Monday, July 26, 2010

Observations from the Front Porch


I sat on the front porch rail listening to Ken and Daniel strum their guitars. We waved periodically as people we knew walked past the cabin on their way back to their cabin or to the cafeteria. Occasionally someone would stop and talk for awhile, but often they just waved and went on their way.
Ken’s daughter Jennifer sat next to us weaving pine needles into a decorative garland that would have been at home on any Appalachian front porch.
Only…
We weren’t in the Appalachians. We were sitting on the front porch of the Nurse’s cabin at summer camp in Pine Summit Church Camp, Prescott, Arizona. Ken and Nancy, volunteers from our church, were the camp nurses. Daniel and his wife were also volunteers, leading praise music during sessions. And, the people walking by weren’t just our neighbors, they were the volunteers and youth at the church camp.

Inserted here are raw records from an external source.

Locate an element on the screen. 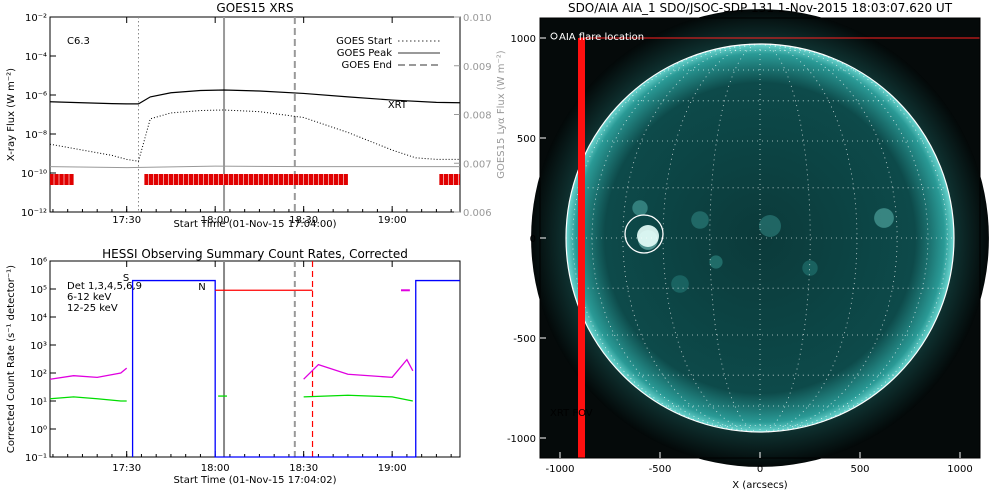 The height and width of the screenshot is (500, 1000). y-tick-label: 10¹ is located at coordinates (38, 402).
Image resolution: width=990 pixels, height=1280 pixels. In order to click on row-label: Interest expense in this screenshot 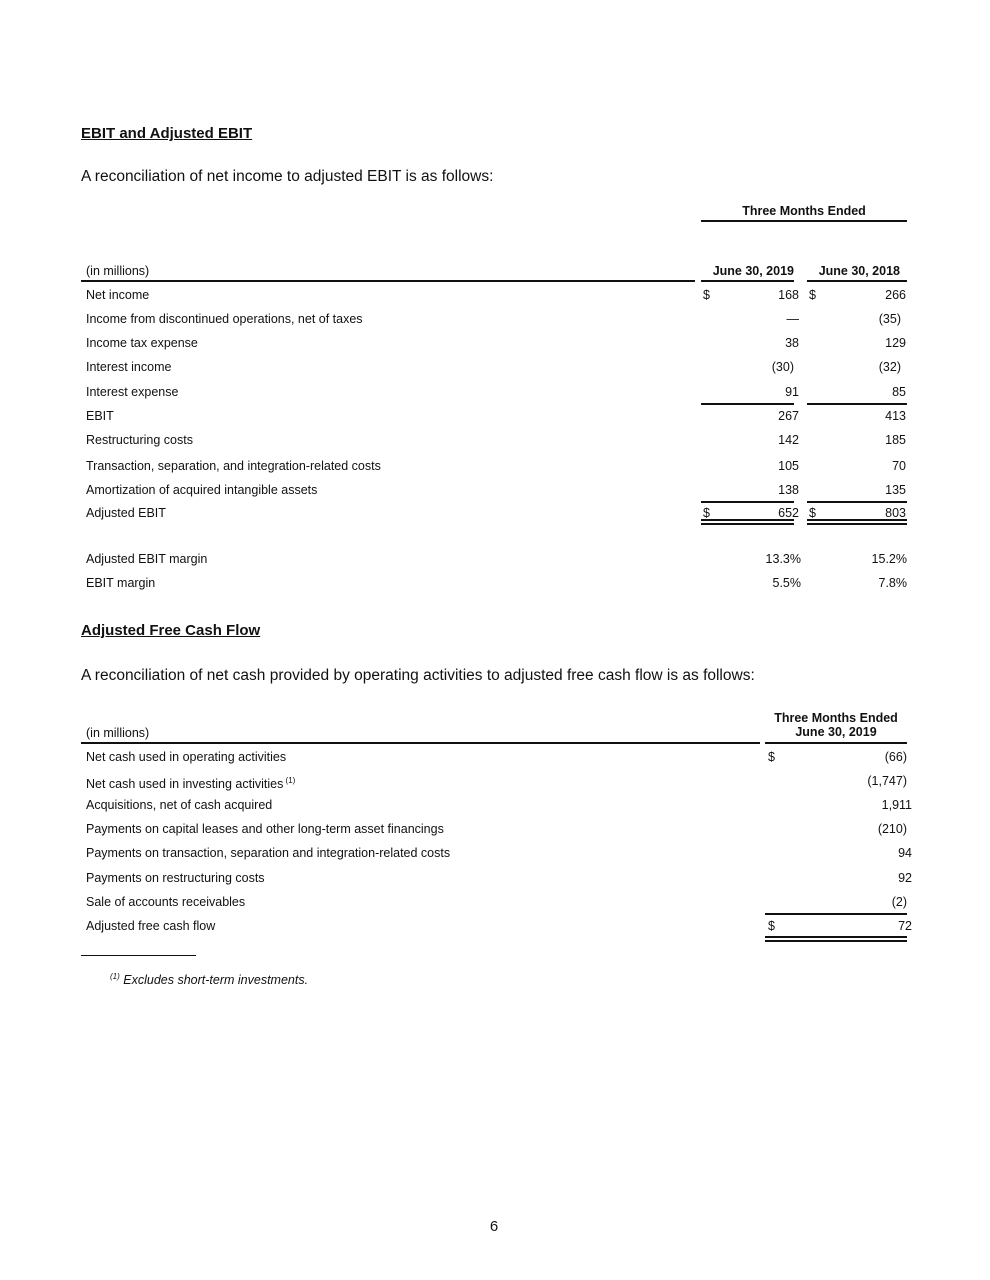, I will do `click(132, 392)`.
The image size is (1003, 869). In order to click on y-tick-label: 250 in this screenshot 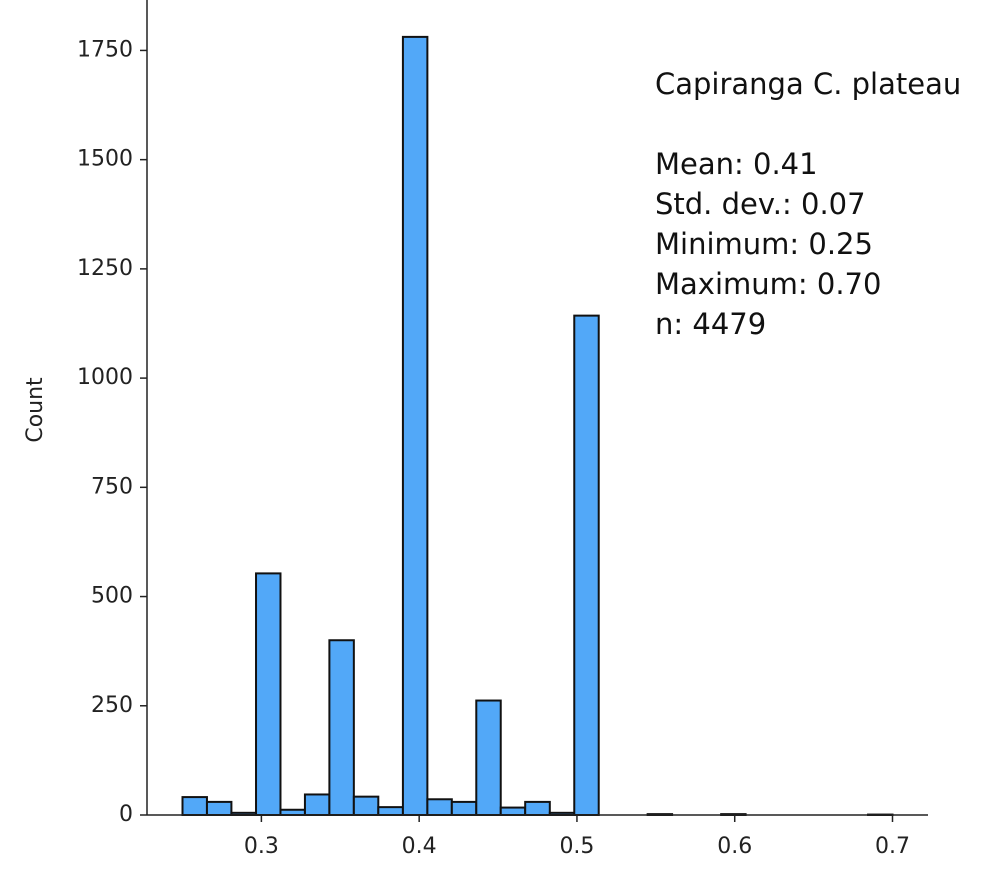, I will do `click(112, 706)`.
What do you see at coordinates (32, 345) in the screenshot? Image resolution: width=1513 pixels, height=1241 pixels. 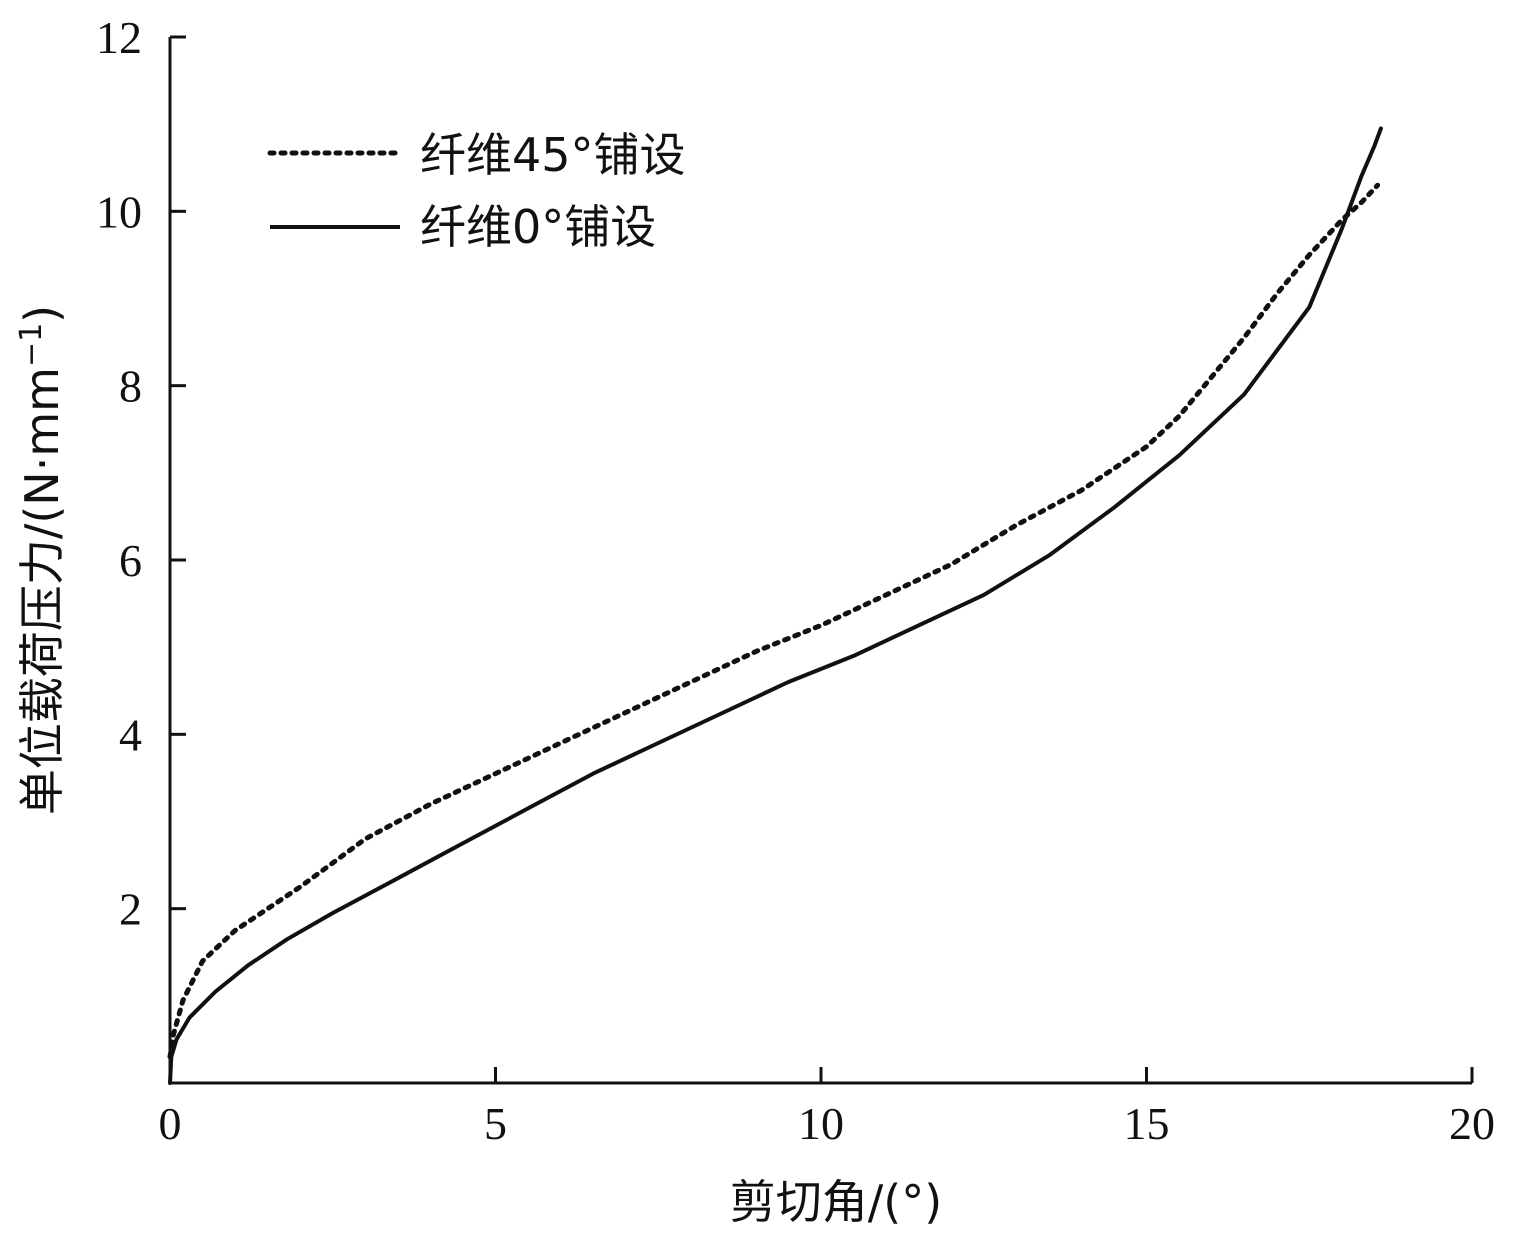 I see `y-axis-title-sup: −1` at bounding box center [32, 345].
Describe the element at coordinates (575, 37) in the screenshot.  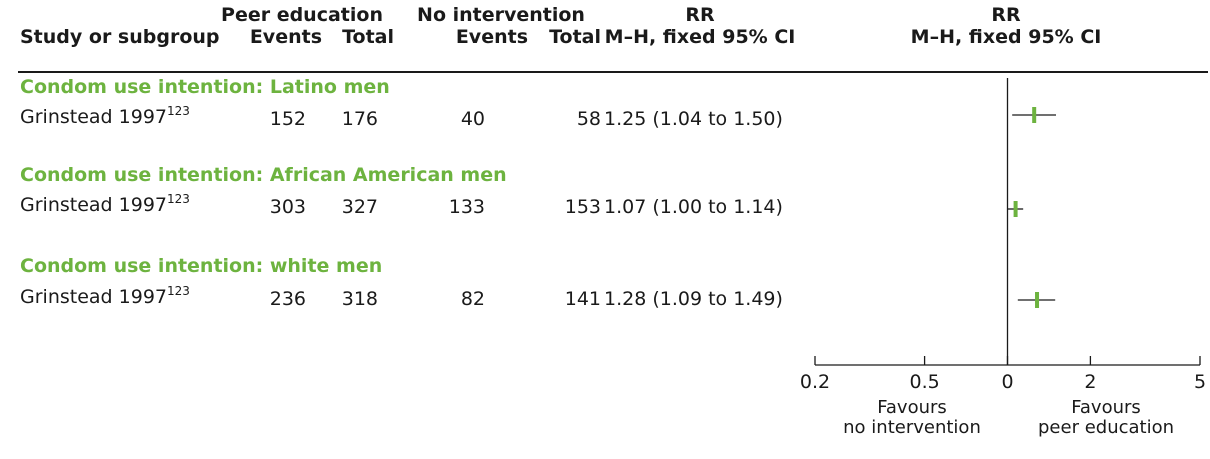
I see `group2-total-header: Total` at that location.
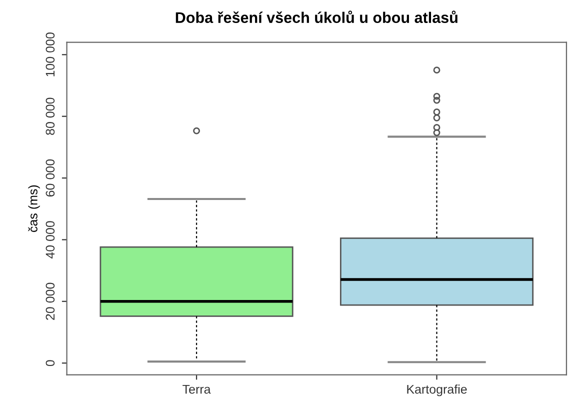 This screenshot has height=403, width=581. I want to click on y-tick-label: 80 000, so click(50, 116).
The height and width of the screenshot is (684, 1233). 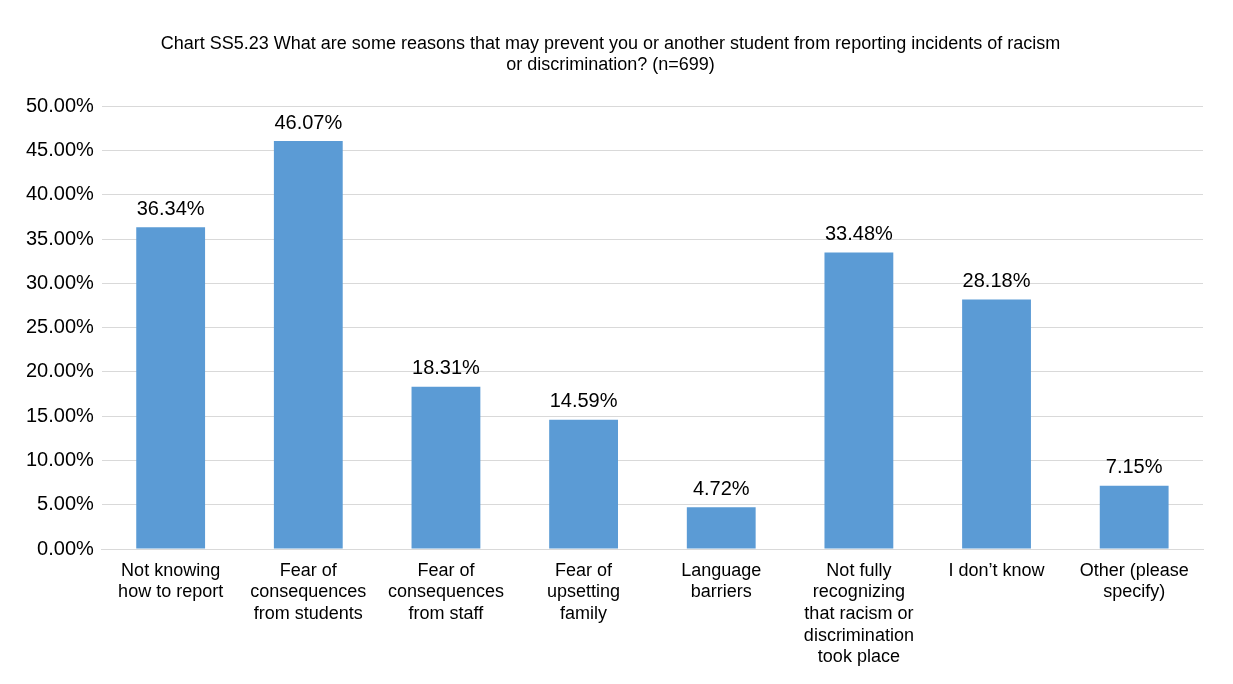 I want to click on x-tick-label: Other (please specify), so click(x=1134, y=580).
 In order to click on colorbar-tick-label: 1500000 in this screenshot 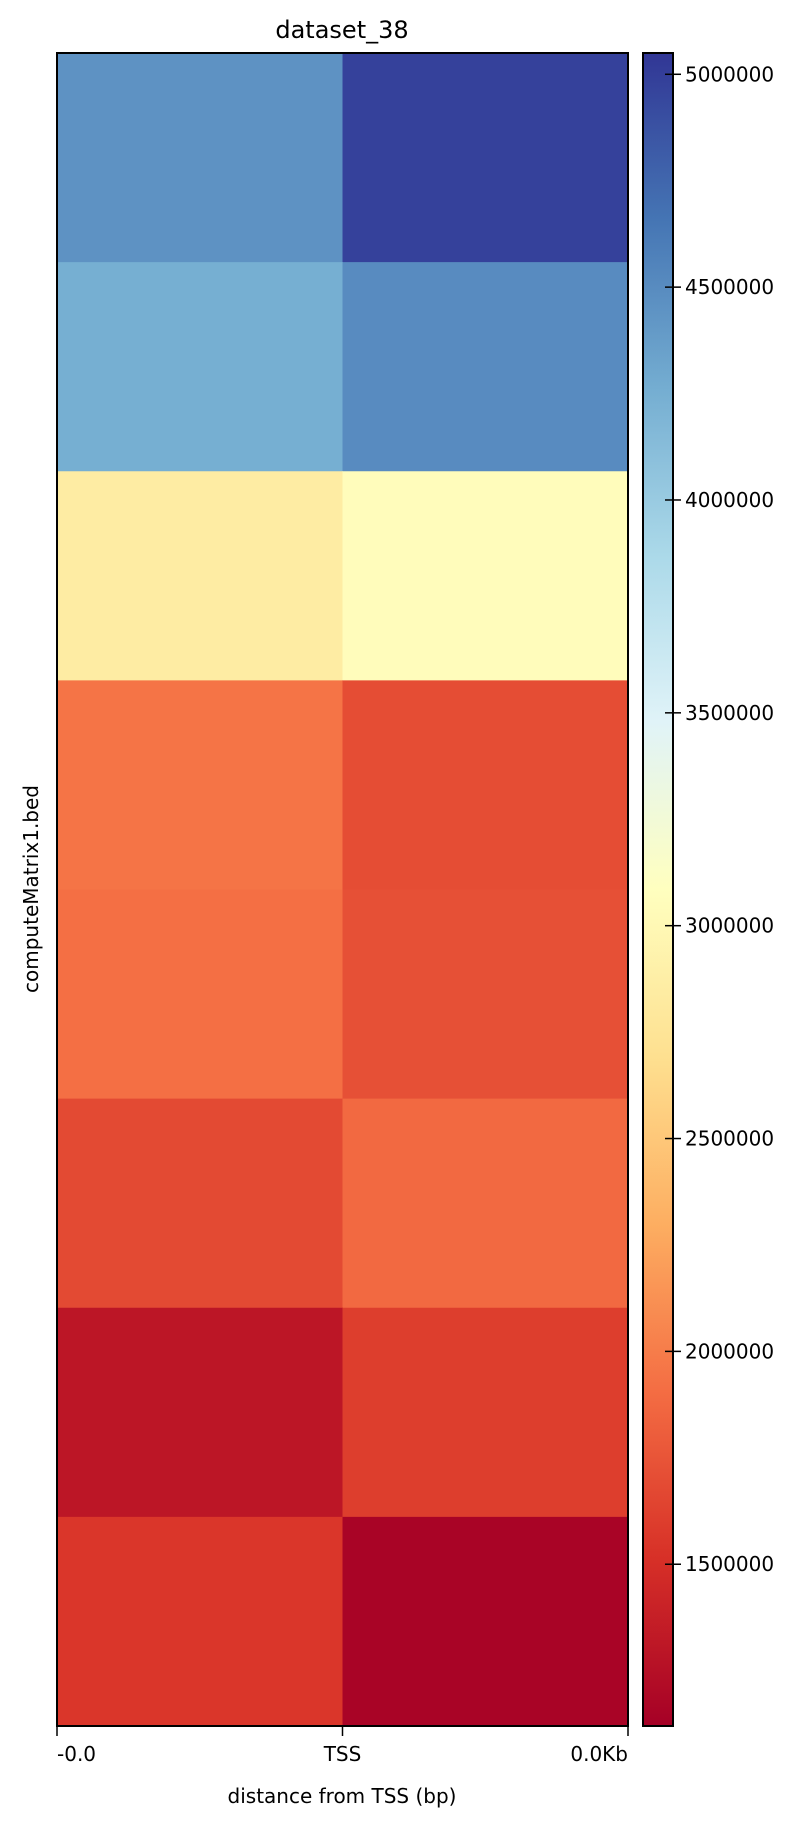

I had just spent a week in Durango, Colorado with a bunch of high school kids, living together in college dorms for the High School summer camp and now I was in Prescott with a hundred elementary and Junior High kids for their camps.
Spending a week with your fellow Christians at a church camp can be an amazing experience, not because of the highs of worship or excitement of rock walls and other adventure experiences, but because of the mundane things that we often miss in our frenzied life back home.
Traveling together, living in close quarters, and experiencing community on a small scale is powerful, in a way that you cannot understand until you have lived it.
There is something healthy about watching the senior pastor cross the hall with his towel and shower shoes, a days scruffy growth on his face and sleep in his eyes. It may not be pretty, but it makes him seem more human and definitely decreases the hero-worship factor that some try to cultivate.
Or, walking together down to the cafeteria to pray as a group and then going in to see what culinary surprises were in store today. Those short conversations on the road are the start of long friendships. At their camp, our high school group even visited the grocery store and then came back to their cabin to prepare a huge feast together where everyone did their part; there was more food than an army could eat. That shared meal together was a lifetime investment in just a few hours.
This sort of rubbing up against each other, living life in close proximity, is missing from our world and from our churches, especially in big cities. It is just this sort of shared life and transparency that leads to healthy relationships and personal growth. It’s harder to hide behind a mask when you sleep in the room next door to each other. It’s harder to pretend to be better than someone else when you just flushed the toilet two stalls down from them. Interpersonal skills, sharing, and forgiveness are all tested when you travel crammed together for days in a van. Mistakes are made, drama occurs, tears are shed, and yet, they are all dealt with and we grow…because, in close proximity, we have to. You don't get to run away and spread your drama on Facebook. You get to grow together here and now.
Shared jokes, small conversations, meals together, and late nights on the front porch together build strong communities. It’s just too bad that more people don’t experience this. Perhaps we need church camp for adults.